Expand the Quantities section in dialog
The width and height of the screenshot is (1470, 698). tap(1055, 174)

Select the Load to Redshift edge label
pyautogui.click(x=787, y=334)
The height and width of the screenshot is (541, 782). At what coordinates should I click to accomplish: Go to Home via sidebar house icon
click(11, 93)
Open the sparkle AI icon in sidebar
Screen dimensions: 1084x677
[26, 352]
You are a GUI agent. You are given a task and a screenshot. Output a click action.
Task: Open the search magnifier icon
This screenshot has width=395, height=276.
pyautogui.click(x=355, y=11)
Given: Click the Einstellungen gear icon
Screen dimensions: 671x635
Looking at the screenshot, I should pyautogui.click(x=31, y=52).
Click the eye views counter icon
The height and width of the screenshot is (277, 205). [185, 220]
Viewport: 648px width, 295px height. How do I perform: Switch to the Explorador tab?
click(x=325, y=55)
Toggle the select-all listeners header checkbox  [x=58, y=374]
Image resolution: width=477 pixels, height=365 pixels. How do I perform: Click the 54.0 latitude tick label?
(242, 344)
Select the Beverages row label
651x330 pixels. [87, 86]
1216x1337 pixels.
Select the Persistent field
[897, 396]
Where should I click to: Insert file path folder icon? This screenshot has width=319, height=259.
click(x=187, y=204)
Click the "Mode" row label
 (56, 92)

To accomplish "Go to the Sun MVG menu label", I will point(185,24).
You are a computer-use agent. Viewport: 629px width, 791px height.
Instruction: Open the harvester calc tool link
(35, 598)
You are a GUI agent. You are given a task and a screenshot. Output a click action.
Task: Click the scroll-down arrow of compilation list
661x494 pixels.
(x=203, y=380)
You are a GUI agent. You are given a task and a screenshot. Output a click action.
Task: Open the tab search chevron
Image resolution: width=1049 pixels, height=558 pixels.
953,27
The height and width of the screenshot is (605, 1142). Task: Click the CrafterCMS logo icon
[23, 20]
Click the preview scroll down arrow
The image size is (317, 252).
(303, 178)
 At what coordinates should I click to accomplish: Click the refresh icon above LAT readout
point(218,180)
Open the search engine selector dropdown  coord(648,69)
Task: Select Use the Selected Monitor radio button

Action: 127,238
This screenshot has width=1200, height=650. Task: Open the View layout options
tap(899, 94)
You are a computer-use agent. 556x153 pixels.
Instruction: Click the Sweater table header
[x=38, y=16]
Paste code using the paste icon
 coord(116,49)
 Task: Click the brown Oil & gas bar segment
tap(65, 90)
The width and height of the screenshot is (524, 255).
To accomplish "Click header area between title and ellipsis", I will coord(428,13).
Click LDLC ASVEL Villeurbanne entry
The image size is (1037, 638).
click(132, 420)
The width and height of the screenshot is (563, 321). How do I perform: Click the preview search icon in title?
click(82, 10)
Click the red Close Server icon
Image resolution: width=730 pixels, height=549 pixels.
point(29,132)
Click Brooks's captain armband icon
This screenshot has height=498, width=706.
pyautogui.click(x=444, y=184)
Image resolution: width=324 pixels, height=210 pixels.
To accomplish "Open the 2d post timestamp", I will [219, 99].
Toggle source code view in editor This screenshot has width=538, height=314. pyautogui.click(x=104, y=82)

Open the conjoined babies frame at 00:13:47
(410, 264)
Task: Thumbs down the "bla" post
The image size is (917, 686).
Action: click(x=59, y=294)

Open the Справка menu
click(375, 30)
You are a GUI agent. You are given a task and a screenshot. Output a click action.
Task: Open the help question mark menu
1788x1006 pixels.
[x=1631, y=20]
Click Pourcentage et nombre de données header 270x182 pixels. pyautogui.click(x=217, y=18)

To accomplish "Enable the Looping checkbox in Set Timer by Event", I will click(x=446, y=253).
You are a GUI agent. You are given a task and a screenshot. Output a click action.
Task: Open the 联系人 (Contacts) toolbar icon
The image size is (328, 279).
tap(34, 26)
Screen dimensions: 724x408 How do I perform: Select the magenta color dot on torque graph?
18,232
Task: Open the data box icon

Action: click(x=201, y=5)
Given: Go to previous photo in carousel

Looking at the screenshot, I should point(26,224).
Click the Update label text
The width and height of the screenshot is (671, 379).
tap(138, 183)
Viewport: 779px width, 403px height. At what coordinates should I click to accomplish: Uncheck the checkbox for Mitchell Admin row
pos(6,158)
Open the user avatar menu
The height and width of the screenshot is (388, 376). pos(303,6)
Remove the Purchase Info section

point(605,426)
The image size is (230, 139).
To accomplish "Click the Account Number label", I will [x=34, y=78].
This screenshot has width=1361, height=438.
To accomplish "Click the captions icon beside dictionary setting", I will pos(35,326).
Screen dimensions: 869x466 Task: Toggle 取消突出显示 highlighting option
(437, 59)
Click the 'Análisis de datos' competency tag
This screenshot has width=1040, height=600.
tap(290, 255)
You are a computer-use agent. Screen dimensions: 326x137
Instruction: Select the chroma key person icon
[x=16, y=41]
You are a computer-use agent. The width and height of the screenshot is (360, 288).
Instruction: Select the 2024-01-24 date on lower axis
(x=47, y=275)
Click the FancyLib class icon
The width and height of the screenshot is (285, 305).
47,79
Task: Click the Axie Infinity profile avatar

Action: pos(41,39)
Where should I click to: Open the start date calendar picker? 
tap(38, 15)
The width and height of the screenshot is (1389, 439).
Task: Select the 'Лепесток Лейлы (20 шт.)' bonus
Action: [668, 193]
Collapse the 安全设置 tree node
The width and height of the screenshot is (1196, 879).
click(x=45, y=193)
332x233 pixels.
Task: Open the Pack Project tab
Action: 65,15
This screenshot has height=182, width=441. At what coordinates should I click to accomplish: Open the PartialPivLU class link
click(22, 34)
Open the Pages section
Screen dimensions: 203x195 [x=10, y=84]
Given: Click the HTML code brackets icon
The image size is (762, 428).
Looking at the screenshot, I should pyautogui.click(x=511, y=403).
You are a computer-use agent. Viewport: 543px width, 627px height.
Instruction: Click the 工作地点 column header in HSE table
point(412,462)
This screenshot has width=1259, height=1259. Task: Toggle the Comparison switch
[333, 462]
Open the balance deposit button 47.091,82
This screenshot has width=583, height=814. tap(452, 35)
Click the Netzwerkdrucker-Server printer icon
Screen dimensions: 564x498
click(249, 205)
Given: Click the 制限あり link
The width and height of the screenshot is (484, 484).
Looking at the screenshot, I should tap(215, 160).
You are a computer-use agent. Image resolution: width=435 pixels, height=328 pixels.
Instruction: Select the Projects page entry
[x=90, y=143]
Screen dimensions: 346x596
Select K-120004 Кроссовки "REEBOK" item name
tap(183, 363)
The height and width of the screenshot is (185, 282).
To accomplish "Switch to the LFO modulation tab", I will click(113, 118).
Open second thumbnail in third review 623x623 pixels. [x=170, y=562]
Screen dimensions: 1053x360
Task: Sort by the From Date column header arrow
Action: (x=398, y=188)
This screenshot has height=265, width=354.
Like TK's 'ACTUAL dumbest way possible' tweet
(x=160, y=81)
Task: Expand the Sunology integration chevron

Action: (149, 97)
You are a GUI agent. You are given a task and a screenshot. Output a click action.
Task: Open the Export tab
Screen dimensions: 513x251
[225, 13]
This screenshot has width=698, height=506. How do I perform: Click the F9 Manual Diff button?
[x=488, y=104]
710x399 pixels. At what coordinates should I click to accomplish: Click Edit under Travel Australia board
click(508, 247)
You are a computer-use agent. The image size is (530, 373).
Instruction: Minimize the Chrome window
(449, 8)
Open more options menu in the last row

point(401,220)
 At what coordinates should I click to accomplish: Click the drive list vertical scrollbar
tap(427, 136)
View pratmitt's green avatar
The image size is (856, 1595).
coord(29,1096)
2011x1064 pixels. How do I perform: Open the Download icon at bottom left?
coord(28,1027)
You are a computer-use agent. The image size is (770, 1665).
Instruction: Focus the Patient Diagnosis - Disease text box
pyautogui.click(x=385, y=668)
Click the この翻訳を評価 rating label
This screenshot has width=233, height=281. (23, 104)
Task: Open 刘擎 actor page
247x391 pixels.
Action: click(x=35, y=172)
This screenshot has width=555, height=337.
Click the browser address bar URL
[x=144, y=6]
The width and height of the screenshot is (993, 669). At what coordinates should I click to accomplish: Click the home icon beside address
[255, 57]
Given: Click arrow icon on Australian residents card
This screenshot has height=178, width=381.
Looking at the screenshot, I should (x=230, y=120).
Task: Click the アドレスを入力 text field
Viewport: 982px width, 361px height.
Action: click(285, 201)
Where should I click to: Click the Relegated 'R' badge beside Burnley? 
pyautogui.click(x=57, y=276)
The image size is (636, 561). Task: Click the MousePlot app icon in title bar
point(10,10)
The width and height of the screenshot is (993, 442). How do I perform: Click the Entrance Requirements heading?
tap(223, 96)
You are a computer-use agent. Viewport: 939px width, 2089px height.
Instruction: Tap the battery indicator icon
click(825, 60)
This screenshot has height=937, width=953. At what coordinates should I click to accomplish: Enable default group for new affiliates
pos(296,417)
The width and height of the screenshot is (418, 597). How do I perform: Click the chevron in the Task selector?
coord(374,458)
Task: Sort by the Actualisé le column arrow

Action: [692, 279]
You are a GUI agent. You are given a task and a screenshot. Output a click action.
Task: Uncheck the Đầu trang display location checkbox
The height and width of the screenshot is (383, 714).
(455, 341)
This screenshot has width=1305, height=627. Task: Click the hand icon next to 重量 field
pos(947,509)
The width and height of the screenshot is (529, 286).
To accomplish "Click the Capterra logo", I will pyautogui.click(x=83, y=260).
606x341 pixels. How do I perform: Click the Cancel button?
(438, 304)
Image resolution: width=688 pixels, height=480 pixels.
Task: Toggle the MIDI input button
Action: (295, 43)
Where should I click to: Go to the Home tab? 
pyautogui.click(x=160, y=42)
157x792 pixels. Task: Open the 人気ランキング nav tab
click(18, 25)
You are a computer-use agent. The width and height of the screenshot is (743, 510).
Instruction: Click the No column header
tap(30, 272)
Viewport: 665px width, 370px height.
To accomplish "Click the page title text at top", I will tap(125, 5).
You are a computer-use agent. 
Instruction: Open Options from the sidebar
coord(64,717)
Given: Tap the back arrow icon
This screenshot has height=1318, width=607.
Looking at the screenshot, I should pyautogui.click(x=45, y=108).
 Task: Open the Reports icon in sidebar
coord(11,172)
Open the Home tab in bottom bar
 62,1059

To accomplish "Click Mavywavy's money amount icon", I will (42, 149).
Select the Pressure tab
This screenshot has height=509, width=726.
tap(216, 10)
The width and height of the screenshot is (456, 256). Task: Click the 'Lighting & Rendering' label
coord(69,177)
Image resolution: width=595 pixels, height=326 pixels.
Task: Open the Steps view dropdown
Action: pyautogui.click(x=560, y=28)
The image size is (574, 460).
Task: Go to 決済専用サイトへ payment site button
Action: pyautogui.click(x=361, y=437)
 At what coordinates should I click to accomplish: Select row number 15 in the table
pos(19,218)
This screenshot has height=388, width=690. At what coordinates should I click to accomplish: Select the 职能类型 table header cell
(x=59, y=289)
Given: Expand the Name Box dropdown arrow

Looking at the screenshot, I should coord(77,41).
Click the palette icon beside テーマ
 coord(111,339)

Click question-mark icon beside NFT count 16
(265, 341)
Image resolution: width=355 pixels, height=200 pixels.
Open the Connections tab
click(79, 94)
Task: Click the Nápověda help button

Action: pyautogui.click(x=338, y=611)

WHAT THE EXERCISE ASKS:
Filter the records down to the lines that contain the string "post", and copy those lines.

RESPONSE BOX:
To accomplish "Open the 2d post timestamp", I will [219, 99].
Task: Thumbs down the "bla" post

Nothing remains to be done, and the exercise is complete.